日本CA、アプリケーション性能管理製品群「CA Wily APM」を発表 | ビジネスブログ

日本CA、アプリケーション性能管理製品群「CA Wily APM」を発表

 日本CAは22日、アプリケーション性能管理製品群「CA Wily Application Performance Management」(以下、CA Wily APM)の最新版を発表、都内で記者会見を開催した。


 今回、日本市場に投入されるCA Wily APMは、「CA Wily Introscope 8」と「CA Wily Customer Experience Manager (CEM) 4.2」で、「CA Wily Customer Experience Manager (CEM) 4.2」は日本市場初となる。「CA Wily Introscope 8」は、いわゆるITインフラを監視する製品で、Java、.NETによるウェブアプリケーション、アプリケーションサーバなどを常時監視する。これに対して「CA Wily Customer Experience Manager (CEM) 4.2」は、エンドユーザーの体感パフォーマンスなどサービス監視を担うもので、トランザクションやウェブサービスの動きをリアルタイムに分析し、レポートする。これら2つの製品は連携することが可能だ。同製品の特徴としては、オーバーヘッドが低いという点、疑似トランザクションではなくリアルなトランザクションを監視、ソースコードの変更が不要などが挙げられる。


 ワイリー・テクノロジー営業本部本部長の脇本亜紀氏は、「(CAでは)今後すべてのビジネスアプリケーションはウェブアプリになると予測しており、可用性をどのように保証していくかが重要。しかし、ここの部分は、業界で軽んじされてきた部分でもある。本番環境の運用を常時監視し予兆を検知した上で、例えば認証が遅いのか、バックエンドの応答が遅いのかなど問題の切り分けが重要になってくる」と話した。販売ターゲットはオンラインバンキングや受発注の基幹システムなどミッションクリティカルな分野となり、JP1、WebSAM、Systemwalkerを補完するものとして提案していくとしている。なお、CEMはカスタマーエクスペアリエンスがいかに収益に影響していくかを訴求していく。
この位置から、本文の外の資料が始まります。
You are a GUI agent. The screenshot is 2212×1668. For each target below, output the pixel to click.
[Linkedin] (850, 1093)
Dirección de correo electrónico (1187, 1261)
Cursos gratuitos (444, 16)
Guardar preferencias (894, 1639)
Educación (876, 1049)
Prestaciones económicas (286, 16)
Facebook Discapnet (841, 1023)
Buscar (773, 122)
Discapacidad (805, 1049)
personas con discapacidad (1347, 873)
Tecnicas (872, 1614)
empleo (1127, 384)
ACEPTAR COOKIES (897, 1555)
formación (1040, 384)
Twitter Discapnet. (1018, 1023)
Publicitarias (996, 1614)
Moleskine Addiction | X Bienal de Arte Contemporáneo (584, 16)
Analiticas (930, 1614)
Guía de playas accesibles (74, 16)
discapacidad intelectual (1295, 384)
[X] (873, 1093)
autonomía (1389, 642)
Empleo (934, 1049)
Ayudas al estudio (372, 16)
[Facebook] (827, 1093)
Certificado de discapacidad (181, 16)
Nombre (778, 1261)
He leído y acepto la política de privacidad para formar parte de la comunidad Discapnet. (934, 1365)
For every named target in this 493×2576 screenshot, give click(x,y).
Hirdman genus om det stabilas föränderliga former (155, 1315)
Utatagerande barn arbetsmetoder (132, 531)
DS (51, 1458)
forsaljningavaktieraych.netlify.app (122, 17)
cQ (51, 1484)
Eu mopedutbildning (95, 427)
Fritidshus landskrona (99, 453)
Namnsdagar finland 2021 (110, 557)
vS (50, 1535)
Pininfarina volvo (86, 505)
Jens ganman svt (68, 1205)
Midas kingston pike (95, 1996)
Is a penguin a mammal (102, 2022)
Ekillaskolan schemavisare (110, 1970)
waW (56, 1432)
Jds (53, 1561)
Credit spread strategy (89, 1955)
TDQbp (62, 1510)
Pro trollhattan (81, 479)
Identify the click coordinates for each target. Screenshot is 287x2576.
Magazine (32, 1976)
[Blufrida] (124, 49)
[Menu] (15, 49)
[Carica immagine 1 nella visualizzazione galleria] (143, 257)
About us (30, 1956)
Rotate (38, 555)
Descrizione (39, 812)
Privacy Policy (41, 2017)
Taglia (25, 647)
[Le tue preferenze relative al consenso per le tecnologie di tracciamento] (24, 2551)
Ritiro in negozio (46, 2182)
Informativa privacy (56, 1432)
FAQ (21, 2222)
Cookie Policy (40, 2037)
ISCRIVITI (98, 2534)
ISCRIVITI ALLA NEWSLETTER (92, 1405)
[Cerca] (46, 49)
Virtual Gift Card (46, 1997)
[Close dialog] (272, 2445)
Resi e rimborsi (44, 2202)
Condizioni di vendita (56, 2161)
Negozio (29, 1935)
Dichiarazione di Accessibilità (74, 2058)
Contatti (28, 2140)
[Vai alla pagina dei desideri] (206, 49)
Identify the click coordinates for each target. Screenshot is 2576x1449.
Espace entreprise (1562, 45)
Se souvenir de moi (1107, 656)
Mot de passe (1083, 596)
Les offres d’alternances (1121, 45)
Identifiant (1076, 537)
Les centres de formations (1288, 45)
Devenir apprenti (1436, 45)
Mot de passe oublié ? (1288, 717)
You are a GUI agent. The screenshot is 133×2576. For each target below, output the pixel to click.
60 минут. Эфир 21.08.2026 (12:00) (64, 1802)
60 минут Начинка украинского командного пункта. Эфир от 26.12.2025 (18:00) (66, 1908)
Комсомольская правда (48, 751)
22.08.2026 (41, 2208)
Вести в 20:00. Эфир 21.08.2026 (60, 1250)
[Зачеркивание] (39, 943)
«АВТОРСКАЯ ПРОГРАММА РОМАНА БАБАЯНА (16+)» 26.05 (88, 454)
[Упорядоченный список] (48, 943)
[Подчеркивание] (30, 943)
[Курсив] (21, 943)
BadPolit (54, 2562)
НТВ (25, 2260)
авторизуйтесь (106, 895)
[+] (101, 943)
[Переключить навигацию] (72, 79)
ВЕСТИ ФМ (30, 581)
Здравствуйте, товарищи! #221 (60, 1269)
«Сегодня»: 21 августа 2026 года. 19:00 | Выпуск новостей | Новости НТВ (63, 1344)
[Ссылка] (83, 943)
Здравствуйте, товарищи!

 Introscopeは北米市場での成長が著しく年々倍の成長を遂げているという。6年前はトラブルシューティングなど、いわゆる火消しツールとしてみられていたが、本番環境にけるトラブルを防ぐ予兆検知のツールとして見なされるようになり、標準インフラのひとつとして全社的に採用される段階に入ってきているという。また、近年のサーバーの仮想化の進展を振り返りながら、どの物理サーバで問題が起きているかを把握するのが困難になってくること、SOAの導入状況などが、両製品の企業導入に追い風となるだろうと予測した。


 事例としては、米Alltel社と豪カンタス航空が紹介された。米Alltel社は35州に1200万人の顧客を抱える無線電話サービス提供事業社で、選択された番号には無制限の電話が可能(無料)という通話プラン「My Circle」を提供していた。その番号を顧客はウェブインターフェイスで変更可能だが、このサービスはバックエンドのシステムすべてと連携して稼働しなければいけないので、システムにはかなり負荷がかかる。同社は、このサービスでレベニューを伸ばすことができたが、当初は顧客が番号を入力してサブミットボタンを押しても反映されないなどのシステムトラブルが発生し、どこに問題があるのか分からない状態が起きた。そこでCEMを採用して問題を特定し、主な収入源となっているアプリケーションの月あたりのトランザクション量を400%向上させ、7200万件のトランザクションの監視に成功したという。豪カンタス航空は、売上げの多くがインターネット経由での販売によるもので、ピーク時の使いやすさが求められていた。ここではサーバ側の監視としてIntroscopeを導入、アプリケーションを常時監視してトラブルの事前の予知と問題の最短時間での解決を可能にした。さらにピーク時のロードバランシングに役立てることができたという。


 また会見では、ワイリー・テクノロジー営業本部テクニカル・ソリューションズディレクターの駒林一彦氏が実際のデモを行った。